Report each line from the entries in which "computer" can be found.

--- START ---

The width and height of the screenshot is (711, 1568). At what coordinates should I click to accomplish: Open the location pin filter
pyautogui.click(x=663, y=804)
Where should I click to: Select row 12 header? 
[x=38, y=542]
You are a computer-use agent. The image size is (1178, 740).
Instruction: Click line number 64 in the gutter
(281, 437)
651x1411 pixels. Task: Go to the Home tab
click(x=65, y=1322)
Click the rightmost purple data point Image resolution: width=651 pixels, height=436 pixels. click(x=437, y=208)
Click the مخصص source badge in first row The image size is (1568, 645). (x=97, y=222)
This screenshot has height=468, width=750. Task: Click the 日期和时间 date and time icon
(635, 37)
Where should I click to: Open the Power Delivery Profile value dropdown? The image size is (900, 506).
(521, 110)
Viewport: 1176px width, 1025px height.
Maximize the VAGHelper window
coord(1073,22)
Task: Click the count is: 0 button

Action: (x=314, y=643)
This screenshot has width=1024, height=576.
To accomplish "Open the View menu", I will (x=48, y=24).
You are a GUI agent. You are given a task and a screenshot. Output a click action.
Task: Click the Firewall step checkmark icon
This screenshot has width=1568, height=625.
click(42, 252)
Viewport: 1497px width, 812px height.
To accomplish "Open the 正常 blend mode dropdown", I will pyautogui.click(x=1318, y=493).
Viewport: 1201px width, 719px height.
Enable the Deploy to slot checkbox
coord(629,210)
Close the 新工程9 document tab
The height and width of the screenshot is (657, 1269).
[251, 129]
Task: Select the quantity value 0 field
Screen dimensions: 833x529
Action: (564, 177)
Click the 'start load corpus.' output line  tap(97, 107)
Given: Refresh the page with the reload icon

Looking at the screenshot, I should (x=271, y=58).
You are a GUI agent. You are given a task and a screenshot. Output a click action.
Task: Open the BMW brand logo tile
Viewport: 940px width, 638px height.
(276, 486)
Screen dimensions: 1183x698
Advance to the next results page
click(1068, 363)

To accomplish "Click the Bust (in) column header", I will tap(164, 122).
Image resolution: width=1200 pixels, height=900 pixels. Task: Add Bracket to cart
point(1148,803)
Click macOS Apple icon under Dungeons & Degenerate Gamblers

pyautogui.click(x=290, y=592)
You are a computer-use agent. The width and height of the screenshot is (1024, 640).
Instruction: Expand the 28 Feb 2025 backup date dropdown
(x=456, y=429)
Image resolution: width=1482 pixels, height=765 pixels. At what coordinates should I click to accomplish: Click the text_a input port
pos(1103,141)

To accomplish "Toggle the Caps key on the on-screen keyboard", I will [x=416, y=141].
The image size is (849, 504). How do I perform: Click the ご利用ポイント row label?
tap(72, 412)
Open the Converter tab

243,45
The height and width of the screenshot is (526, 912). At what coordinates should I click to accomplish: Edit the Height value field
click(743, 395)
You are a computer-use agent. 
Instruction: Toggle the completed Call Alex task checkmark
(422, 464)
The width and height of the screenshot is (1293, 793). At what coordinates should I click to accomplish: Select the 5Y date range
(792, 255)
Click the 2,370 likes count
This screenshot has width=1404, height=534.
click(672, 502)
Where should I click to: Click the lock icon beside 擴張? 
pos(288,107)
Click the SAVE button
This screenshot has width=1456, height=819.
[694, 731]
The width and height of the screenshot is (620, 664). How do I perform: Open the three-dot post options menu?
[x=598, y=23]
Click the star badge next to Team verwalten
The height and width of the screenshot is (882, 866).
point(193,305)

--- END ---

Solution to this problem.
You are a computer-use agent. The image size is (1178, 740).
You are a computer-use agent. The width and height of the screenshot is (1024, 640).
You are a computer-use agent. 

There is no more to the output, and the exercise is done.